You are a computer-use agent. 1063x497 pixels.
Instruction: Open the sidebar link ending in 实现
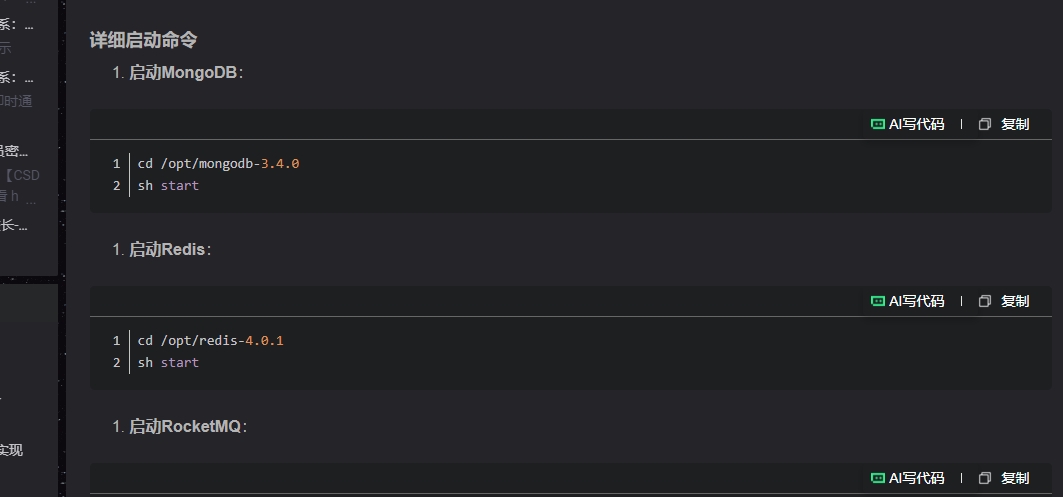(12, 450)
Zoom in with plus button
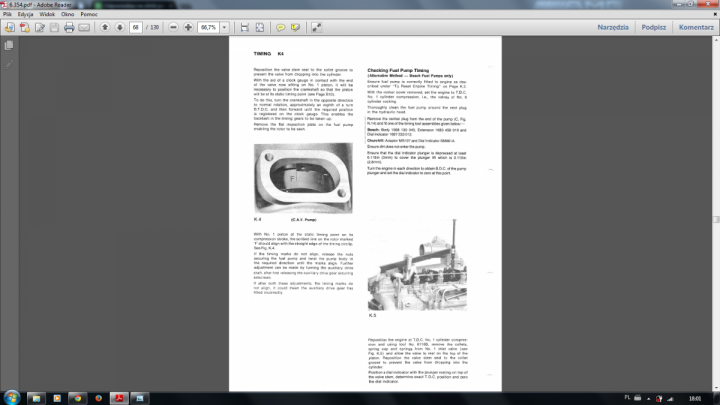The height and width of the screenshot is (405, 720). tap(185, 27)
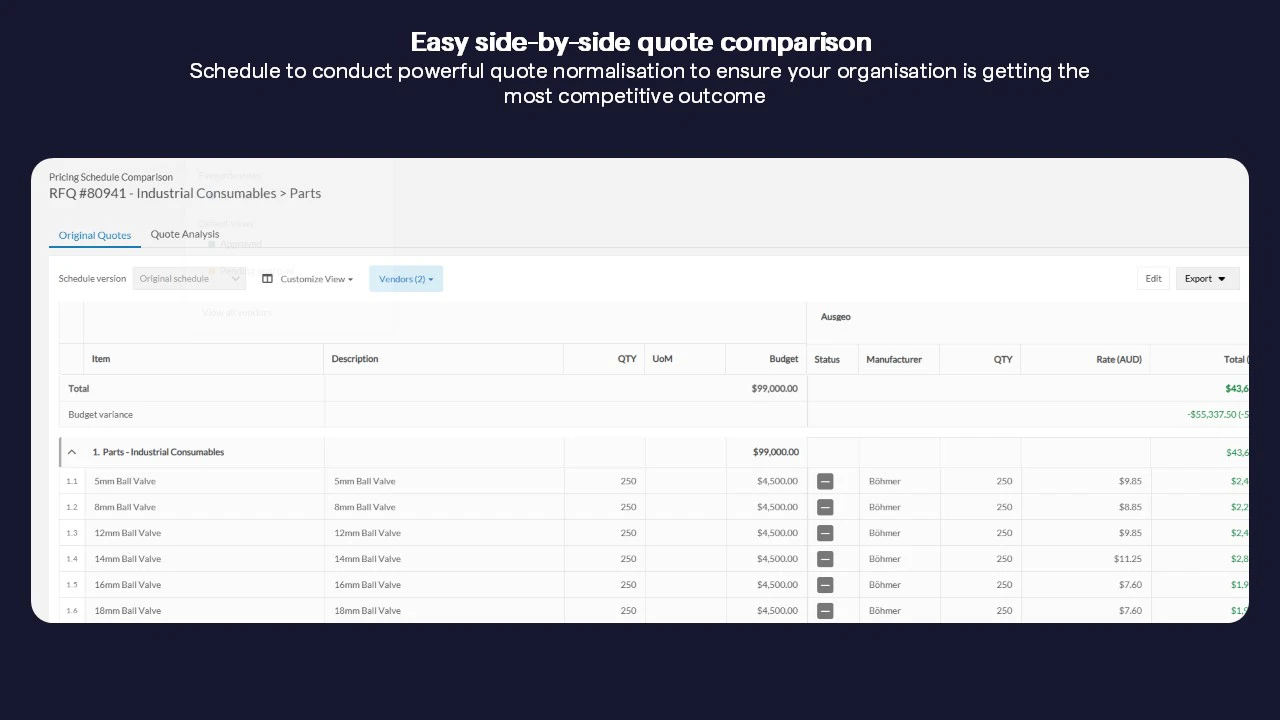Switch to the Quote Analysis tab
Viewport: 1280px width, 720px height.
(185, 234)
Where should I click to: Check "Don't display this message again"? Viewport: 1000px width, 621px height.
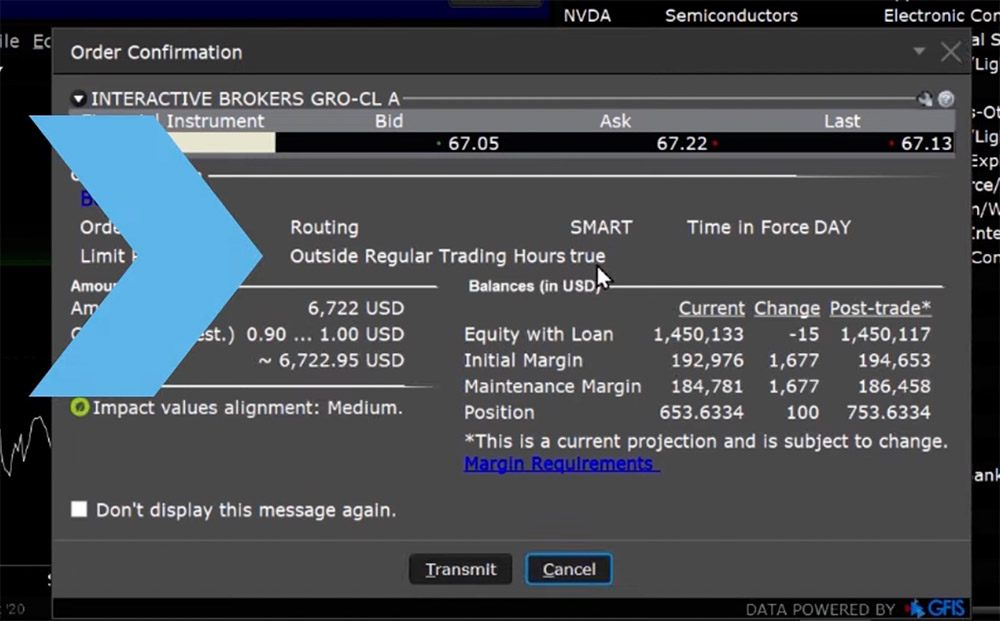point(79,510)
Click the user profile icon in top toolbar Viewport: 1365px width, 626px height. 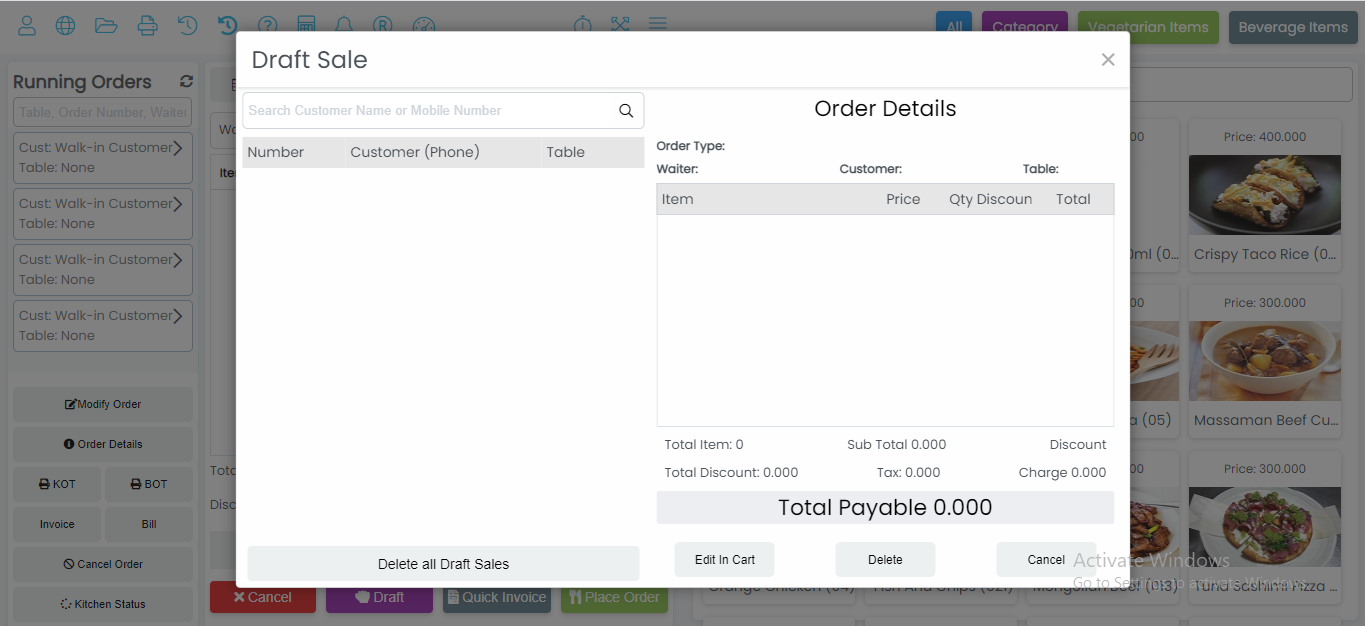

→ **Task description**: Omit every picture, then reproduce the rest of the listing exactly.

→ **Solution below**:
You are a computer-use agent. 1063x497 pixels.
Instruction: Open the sidebar link ending in 实现
(12, 450)
Zoom in with plus button
The height and width of the screenshot is (405, 720). tap(185, 27)
Switch to the Quote Analysis tab
Viewport: 1280px width, 720px height.
(185, 234)
Where should I click to: Check "Don't display this message again"? Viewport: 1000px width, 621px height.
point(79,510)
Click the user profile icon in top toolbar Viewport: 1365px width, 626px height. 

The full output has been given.